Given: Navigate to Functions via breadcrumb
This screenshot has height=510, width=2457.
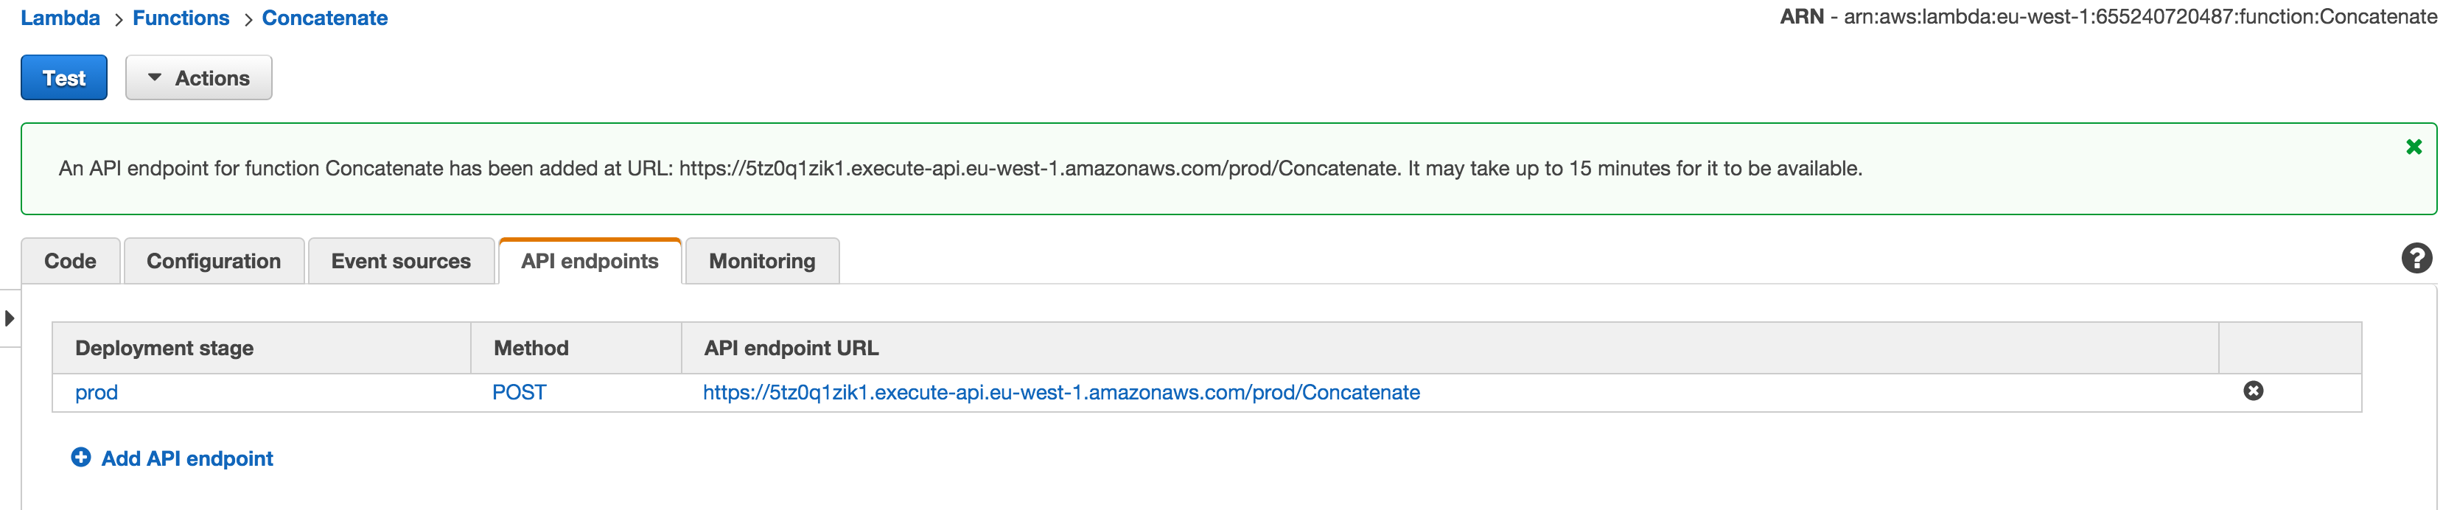Looking at the screenshot, I should pyautogui.click(x=181, y=17).
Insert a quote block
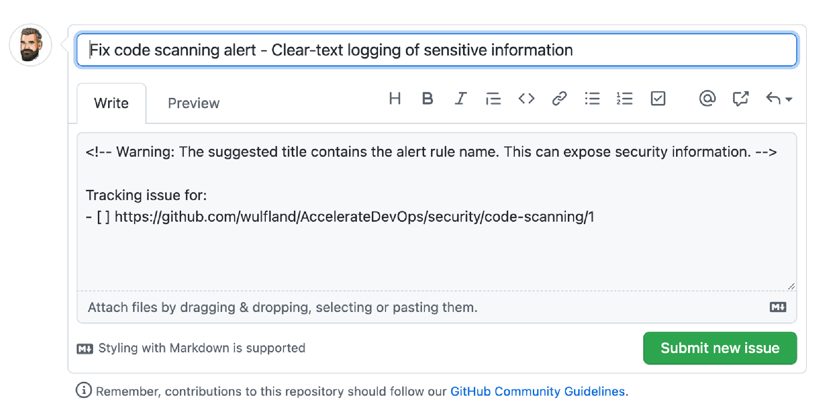This screenshot has width=815, height=405. pos(493,98)
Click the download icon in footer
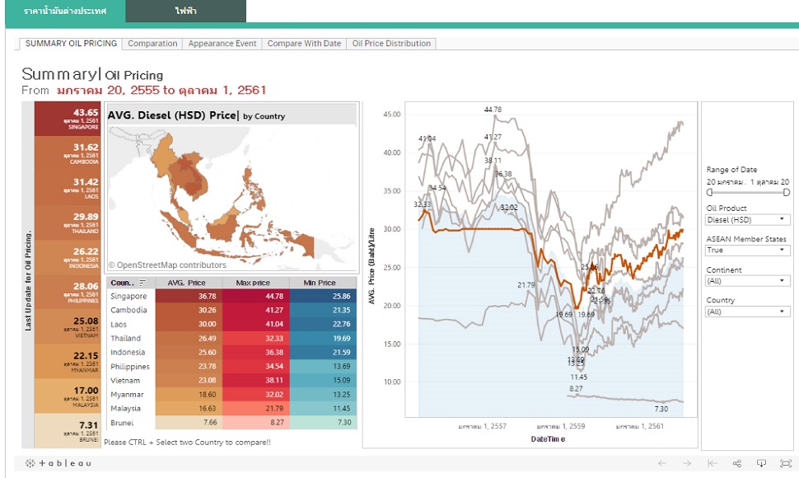799x478 pixels. (x=761, y=463)
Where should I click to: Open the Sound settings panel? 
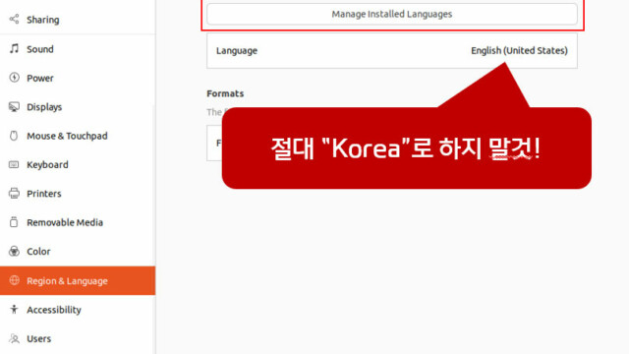click(x=78, y=49)
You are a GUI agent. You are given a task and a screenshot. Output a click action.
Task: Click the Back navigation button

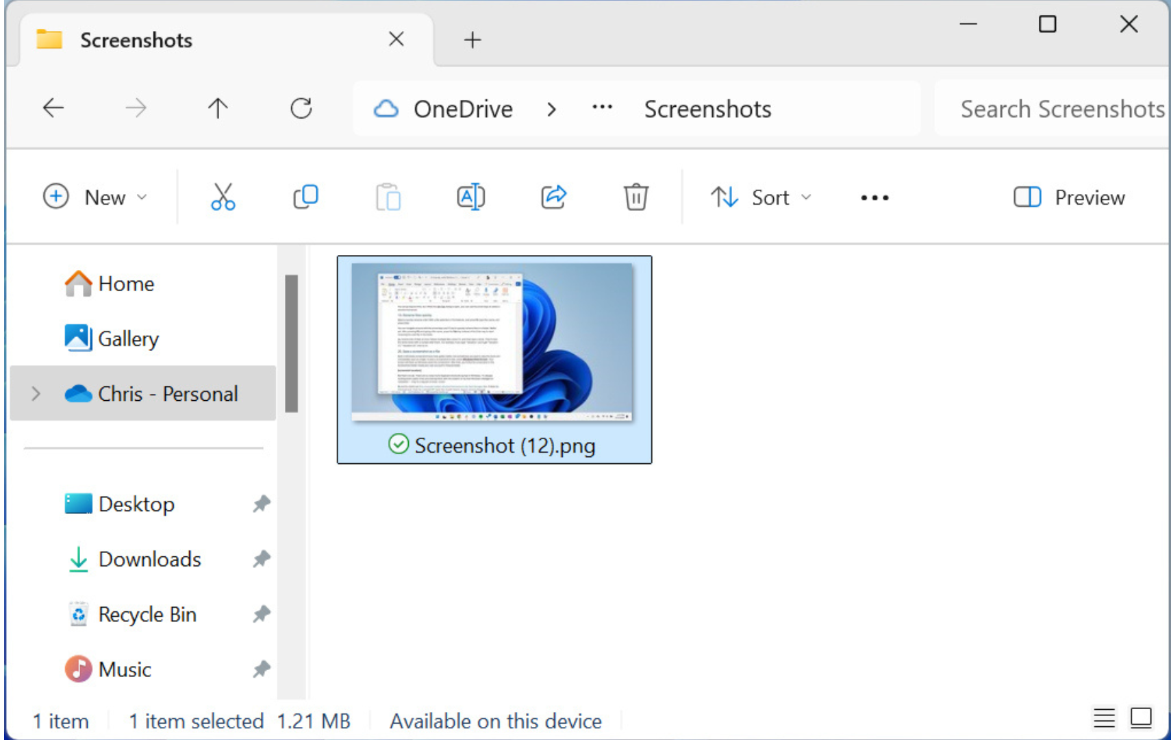[x=53, y=108]
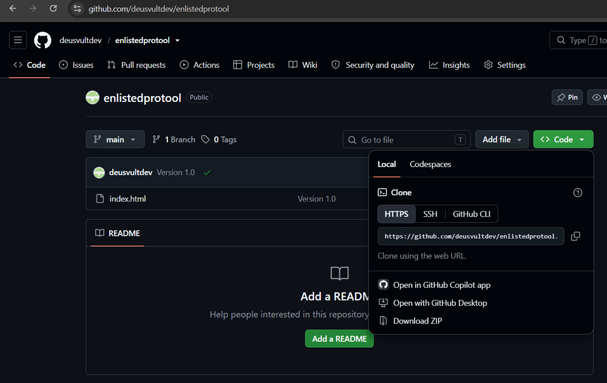Click the clone help question mark icon
The image size is (607, 383).
pyautogui.click(x=577, y=192)
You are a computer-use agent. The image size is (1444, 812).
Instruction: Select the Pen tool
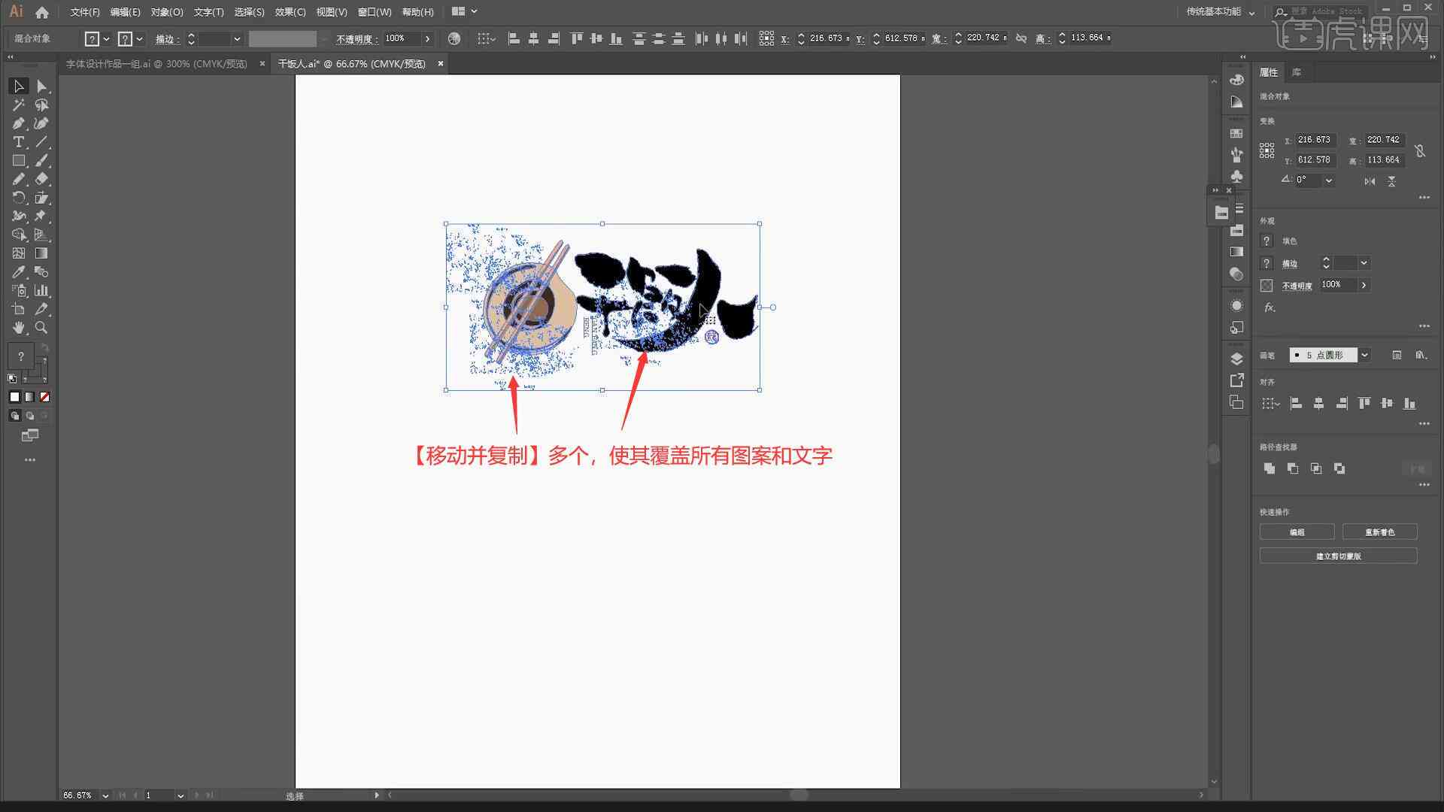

### EXERCISE BRIEF
Repeat everything from the line containing "Where should I" down to the end of the listing, word for word, and leave the pictures out.

### SOLVED PROBLEM
Where should I click to: Open the Sound settings panel? 
click(x=78, y=49)
You are a GUI agent. You are given a task and a screenshot. Output a click action.
Task: Click the Back navigation button

[x=53, y=108]
Click the clone help question mark icon
The image size is (607, 383).
pyautogui.click(x=577, y=192)
You are a computer-use agent. The image size is (1444, 812).
Instruction: Select the Pen tool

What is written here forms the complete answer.